- Born: 1961 (age 64–65) Santiago, Chile
- Education: Pontifical Catholic University of Chile
- Occupation: Architect
- Notable work: Pereira Palace refurbishment

= Cecilia Puga =

Chilean architect (born 1961)

Cecilia Puga (born 1961) is a Chilean architect, educator and the director of the Chilean Museum of Pre-Columbian Art.

She is recognized by certain circles as a noteworthy architectural designer of the latest generations in Chile. Puga has won the international architecture competition for projects such as the recovery of Pereira Palace, the new Library of the Faculty of Architecture, Design and Urban Studies of the Pontificia Universidad Católica de Chile and the City Hall of Vitacura, Chile.

==Career==

Puga studied architecture at the Pontifical Catholic University of Chile and the Università della Sapienza. Prior to establishing her own firm in 1995, she worked as editor of Revista CA, the official magazine of the College of Architects of Chile.

As founder of Cecilia Puga Arquitectos, her professional work has been exhibited in Chile and the United States and includes single-family houses, an apartment building, interiors of shops and offices, a chapel, and the master plan for the recovery of old buildings of the Southern Cone Vineyard in Chimbarongo.

In 2009, her studio was one of the 100 offices worldwide selected by Herzog & de Meuron to design a villa in Inner Mongolia in the context of the Ordos 100 project. One year later, the 2G: International Architecture Review series dedicated the monograph number 53 to her work.

For the 2012 Venice Biennale, she was invited to be part of Valerio Olgiati’s installation named Pictographs - Statements of contemporary architects.

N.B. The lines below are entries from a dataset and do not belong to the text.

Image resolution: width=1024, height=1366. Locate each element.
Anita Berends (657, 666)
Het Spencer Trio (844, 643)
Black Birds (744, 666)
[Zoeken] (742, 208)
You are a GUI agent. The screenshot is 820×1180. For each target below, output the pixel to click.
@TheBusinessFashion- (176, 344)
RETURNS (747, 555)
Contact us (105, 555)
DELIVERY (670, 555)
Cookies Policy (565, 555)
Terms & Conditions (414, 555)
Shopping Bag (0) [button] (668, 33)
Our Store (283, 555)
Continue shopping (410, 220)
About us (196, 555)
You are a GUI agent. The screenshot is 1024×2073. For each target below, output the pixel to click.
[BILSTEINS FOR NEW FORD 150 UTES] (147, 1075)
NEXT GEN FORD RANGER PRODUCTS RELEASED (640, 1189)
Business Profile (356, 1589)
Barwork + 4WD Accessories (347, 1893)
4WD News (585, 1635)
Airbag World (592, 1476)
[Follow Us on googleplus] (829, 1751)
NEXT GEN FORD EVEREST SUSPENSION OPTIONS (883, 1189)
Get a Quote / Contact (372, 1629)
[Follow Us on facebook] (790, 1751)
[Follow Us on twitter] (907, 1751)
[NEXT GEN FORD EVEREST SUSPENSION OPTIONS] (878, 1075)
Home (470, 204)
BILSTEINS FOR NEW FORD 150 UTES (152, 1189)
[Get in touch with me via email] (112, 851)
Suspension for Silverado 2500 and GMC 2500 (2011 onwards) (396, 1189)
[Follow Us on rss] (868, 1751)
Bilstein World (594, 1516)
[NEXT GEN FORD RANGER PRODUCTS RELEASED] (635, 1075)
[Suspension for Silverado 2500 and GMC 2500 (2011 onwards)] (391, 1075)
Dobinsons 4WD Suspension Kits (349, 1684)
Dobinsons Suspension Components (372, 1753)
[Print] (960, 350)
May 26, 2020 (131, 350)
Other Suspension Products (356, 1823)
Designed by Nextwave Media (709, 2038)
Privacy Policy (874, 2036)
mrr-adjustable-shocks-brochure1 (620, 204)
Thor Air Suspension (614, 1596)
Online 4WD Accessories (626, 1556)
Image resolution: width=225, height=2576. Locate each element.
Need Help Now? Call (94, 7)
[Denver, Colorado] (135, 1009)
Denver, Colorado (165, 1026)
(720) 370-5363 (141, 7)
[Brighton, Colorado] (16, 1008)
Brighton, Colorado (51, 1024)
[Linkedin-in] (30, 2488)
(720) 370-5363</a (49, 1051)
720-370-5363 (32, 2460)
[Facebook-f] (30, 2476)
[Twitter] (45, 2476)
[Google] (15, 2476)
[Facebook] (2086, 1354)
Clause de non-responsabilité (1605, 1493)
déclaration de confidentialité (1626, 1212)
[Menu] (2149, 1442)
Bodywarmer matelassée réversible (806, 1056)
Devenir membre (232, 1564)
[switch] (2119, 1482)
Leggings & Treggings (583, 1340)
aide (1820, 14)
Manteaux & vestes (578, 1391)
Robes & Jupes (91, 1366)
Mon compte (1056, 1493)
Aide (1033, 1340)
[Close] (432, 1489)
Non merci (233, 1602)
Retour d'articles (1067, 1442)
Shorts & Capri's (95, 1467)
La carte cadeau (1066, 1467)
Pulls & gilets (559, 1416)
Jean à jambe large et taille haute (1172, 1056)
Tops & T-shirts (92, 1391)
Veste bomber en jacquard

Four years later, Puga was part of the International Architecture Exhibition for the 2016 Venice Biennale of Architecture, invited by Director Alejandro Aravena.

In 2014, Puga, alongside Chilean architects Paula Velasco and Alberto Moletto, won the international architecture competition for the recovery of Pereira Palace, an abandoned 19th-century neoclassical mansion turned into Ministry of Cultures in Chile.

Since 2020, Puga is the director of the Chilean Museum of Pre-Columbian Art.